Premier degré : 300 écoles fermées en Seine-Saint-Denis

Aubervilliers :

  • Collège Diderot : 90% enseignant-es et ATTEE
  • 80% de grévistes enseignant-es à Rosa Luxemburg à Auber ; 100% pole médico social, 85% ATTE (avec cantine fermée) entre 80 et 100% vie scolaire

Aulnay-sous-Bois :

  • Collège Victor Hugo, 76% de grévistes.

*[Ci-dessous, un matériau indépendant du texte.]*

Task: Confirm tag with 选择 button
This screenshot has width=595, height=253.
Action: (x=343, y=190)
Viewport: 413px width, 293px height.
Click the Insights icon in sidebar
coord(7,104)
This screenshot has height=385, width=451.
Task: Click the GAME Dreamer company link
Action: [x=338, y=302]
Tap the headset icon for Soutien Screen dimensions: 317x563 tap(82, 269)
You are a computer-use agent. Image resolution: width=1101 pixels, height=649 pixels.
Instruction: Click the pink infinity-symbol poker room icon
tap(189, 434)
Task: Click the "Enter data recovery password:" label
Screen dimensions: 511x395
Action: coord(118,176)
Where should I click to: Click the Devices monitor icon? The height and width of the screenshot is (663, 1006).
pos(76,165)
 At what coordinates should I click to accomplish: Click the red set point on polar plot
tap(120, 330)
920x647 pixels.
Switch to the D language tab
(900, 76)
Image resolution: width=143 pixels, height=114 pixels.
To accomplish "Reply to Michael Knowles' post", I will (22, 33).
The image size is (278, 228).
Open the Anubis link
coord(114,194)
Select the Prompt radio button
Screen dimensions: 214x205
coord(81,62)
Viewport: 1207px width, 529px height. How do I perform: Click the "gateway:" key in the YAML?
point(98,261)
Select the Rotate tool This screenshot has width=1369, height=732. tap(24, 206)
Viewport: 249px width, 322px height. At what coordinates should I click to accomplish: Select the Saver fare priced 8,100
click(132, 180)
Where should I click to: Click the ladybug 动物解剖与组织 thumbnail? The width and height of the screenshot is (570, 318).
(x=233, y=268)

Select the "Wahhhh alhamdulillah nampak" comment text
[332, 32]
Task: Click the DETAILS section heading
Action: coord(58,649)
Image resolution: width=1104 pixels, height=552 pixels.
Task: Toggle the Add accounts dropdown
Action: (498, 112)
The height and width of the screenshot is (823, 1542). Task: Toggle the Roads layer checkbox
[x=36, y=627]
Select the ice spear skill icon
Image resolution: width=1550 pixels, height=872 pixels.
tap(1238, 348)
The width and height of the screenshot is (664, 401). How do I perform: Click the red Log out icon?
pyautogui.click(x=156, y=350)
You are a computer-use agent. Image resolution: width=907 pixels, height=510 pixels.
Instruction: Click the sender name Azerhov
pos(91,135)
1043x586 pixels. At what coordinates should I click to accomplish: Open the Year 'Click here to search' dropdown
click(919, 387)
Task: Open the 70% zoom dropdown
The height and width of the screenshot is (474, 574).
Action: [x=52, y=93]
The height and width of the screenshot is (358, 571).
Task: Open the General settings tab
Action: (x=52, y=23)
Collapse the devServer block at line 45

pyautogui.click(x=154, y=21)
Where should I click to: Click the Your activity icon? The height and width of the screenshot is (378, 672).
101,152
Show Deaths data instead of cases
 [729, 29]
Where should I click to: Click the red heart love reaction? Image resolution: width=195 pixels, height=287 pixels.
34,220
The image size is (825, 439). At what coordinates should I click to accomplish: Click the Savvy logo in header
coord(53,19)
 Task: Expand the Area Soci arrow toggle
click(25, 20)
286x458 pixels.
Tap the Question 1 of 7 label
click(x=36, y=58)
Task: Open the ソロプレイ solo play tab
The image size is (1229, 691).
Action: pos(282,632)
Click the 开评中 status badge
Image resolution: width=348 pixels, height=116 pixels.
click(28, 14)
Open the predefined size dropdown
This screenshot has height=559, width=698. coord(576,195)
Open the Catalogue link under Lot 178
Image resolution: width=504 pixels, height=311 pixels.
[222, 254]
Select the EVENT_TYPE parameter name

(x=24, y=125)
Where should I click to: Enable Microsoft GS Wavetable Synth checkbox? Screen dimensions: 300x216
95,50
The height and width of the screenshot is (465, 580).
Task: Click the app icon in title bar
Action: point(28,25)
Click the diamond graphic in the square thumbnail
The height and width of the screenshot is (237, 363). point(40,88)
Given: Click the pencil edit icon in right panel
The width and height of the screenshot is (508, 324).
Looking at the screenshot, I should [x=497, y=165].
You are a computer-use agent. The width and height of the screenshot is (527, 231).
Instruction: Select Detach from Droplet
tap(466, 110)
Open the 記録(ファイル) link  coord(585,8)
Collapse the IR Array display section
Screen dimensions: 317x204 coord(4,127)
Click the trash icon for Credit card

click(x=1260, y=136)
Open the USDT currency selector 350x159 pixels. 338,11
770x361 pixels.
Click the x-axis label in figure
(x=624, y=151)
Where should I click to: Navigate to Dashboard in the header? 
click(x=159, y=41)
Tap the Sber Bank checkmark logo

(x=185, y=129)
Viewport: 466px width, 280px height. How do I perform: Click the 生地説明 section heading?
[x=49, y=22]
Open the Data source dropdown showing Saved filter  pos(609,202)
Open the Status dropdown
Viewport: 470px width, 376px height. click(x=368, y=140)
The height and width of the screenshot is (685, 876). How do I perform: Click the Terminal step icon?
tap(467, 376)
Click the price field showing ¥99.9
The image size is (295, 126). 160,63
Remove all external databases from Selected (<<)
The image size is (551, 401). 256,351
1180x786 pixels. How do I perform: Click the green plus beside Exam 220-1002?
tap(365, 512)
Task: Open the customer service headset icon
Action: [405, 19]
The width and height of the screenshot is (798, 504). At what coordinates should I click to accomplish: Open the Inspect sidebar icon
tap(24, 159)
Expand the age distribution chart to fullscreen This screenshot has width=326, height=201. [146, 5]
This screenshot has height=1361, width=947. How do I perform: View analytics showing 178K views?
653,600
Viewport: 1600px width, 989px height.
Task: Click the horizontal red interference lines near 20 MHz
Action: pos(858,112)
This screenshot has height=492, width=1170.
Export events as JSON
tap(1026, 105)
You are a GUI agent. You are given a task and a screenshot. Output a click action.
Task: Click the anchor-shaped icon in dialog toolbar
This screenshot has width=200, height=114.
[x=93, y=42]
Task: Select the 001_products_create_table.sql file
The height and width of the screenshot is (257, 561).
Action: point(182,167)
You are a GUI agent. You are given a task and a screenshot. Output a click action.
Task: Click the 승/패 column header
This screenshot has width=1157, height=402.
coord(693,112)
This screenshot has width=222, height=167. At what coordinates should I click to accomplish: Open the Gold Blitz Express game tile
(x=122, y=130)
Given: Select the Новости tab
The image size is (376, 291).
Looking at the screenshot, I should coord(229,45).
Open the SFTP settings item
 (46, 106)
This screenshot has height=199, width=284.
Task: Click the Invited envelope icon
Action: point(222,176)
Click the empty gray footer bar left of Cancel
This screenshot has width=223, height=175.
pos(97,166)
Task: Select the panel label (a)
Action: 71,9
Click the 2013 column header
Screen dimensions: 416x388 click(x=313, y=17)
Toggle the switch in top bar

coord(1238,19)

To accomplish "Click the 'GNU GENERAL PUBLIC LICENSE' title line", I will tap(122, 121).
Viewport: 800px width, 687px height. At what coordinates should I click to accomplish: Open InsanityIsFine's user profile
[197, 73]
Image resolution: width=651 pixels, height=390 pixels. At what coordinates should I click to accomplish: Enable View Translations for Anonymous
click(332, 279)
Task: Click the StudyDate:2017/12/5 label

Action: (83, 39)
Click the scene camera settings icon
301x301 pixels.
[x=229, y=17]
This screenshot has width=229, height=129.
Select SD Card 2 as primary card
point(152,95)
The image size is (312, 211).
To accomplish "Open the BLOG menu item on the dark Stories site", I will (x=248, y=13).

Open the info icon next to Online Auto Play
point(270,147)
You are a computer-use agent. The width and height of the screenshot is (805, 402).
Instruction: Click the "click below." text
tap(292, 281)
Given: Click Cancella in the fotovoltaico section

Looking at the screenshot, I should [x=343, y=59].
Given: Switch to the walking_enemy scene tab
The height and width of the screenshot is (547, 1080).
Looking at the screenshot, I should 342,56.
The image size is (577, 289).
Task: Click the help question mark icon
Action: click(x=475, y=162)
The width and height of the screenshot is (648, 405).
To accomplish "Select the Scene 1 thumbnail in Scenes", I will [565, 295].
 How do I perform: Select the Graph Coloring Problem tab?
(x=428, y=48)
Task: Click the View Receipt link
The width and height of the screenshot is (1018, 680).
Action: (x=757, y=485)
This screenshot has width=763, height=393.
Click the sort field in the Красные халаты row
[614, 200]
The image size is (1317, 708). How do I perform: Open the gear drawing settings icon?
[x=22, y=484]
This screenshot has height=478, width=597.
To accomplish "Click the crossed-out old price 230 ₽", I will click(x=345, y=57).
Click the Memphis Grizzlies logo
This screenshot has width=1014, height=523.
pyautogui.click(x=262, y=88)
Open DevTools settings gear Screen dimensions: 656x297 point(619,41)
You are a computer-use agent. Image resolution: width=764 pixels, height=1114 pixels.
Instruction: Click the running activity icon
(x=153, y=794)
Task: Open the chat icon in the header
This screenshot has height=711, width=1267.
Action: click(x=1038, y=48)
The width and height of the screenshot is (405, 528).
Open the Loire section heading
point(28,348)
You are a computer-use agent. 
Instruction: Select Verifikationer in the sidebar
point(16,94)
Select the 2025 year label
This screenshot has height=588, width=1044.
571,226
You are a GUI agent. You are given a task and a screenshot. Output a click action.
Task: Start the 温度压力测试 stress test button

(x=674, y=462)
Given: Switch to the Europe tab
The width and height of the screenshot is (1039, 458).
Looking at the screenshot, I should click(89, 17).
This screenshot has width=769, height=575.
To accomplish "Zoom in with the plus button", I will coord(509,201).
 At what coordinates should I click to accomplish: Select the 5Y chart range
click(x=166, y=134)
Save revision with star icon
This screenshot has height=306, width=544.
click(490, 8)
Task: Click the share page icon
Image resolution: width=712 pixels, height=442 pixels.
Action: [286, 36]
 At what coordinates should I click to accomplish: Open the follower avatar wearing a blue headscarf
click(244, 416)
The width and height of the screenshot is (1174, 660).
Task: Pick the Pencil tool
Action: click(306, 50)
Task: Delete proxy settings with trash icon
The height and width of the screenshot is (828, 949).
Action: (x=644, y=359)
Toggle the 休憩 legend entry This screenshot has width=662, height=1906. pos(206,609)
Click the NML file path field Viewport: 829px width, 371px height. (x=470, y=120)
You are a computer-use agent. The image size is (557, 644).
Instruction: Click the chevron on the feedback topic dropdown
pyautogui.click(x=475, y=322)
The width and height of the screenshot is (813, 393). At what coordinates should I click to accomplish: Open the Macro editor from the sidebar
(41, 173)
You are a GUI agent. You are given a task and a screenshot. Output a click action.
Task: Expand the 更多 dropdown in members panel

AG aujourd'hui vendredi, AG prévue mardi.
  • Neruda : 25 grévistes + toute la vie scolaire.
  • Le Parc : 13 grévistes sur 39.
  • lycée Voillaume : une quarantaine sur le lycée général, une dizaine en pro. c'est plutôt bien pour cet établissement.

Bagnolet :

  • Collège Travail : 75 % enseignant-es
  • Collège Politzer : 70 % enseignant-es, 100% vie scolaire

Bobigny :

  • Louise Michel : 72% des personnels

Bondy :

  • Collège - Lycée Jean Renoir : 75 % enseignant-es, 50% non enseignant-es, 100% AED Lycée et 2CPE sur 3, Cantine fermée

La Courneuve :

  • Collège Politzer : 80% profs, 100% AED, 2 CPE/3, plusieurs agent·es
  • Collège Jean Vilar : 62% profs + 3 CPE + pôle médico social (infirmière AS psy)

Drancy :

  • Collège Jorissen : 39 / 51 personnels attendus

Épinay sur seine :

  • Collège Jean Vigo : 31 / 40 profs, 6/8 agent.e.s

Le Raincy :

  • Collège Corot : 20 /40 profs environ

Livry-Gargan :

  • Lycée Boulloche : plus de la moitié des collègues enseignant·es , 2 CPE, 2 agent·es et fermeture de la cantine.

Montfermeil :

  • Collège Pablo Picasso : 81% d'enseignant·es

Montreuil :

  • Premier degré : 92 % PE - 35 écoles fermées
  • Collège Cesaria Evora : 27/37 enseignant·es, 100% vie sco (+ 1 principale), 3/4 AESH
  • Collège Politzer : 70 %
  • Collège Lenain de Tillemont : 2/3 enseignant·es
  • Collège Jean Moulin 32/42 2 CPE et 1 AED
  • Lycée Condorcet : 68 % enseignant·es
  • Lycée Horticulture : 13/29 enseignant·es

Pantin :

  • 75% de grévistes sur les écoles de Pantin aujourd’hui.9 écoles fermées.
  • Collège Jean Jaurès : 30 /38 enseignant·es + 100 % Vie scolaire

Pierrefitte sur Seine :

  • Collège Neruda : cantine fermée, la moitié de la vie scolaire en grève, caisse de grève lancée pour les agent•es et AESH
  • Collège Courbet : agent-es et vie scolaire 100% en grève. Autres personnels : entre 20 et 30 personnels en grève
  • Lycée Utrillo : très fort taux de grévistes, volonté d'une grève d'ampleur

Romainville :

  • Lycée Liberté : 58% enseignant·es

Saint-Denis :

  • 24 écoles fermées (sur 71) 3/4 des enseignants en Greve !
  • Collège Triolet : 80% personnels ; 100% Vie scolaire
  • collège Garcia Lorca de Saint-Denis3 agent.e.s, 23 profs sur 37 attendus, 2 AED, 2 AP; 1 CPE

Saint-Ouen :

  • Lycée Blanqui : 75% des enseignant·es, 100% vie scolaire, 100% intendance.

Sevran :

  • Collège Evariste Galois : 58% enseignant·es, toute la vie scolaire et agent·es

Stains :

  • Collège Joliot Curie : 40% enseignant-es, 2/2 AESH, 2/2 CPE, une vingtaine de personnels grévistes, les élèves ont tous•tes été libéré•es, seule la demi-pension fonctionne
  • Collège Barbara : une trentaine de personnels grévistes, volonté d'un mouvement d'ampleur

Tremblay :

  • collège Descartes : 56% chez les profs + 7 grévistes hors profs.

Villemomble :

  • Collège Pasteur à 25 enseignant·es /37.

Villepinte :

  • Georges Brassens : seulement 5 profs présents sur le lycée.

Villetaneuse :

  • Jean Vilar à 60 % de grévistes (20 personnels sur 33 attendus).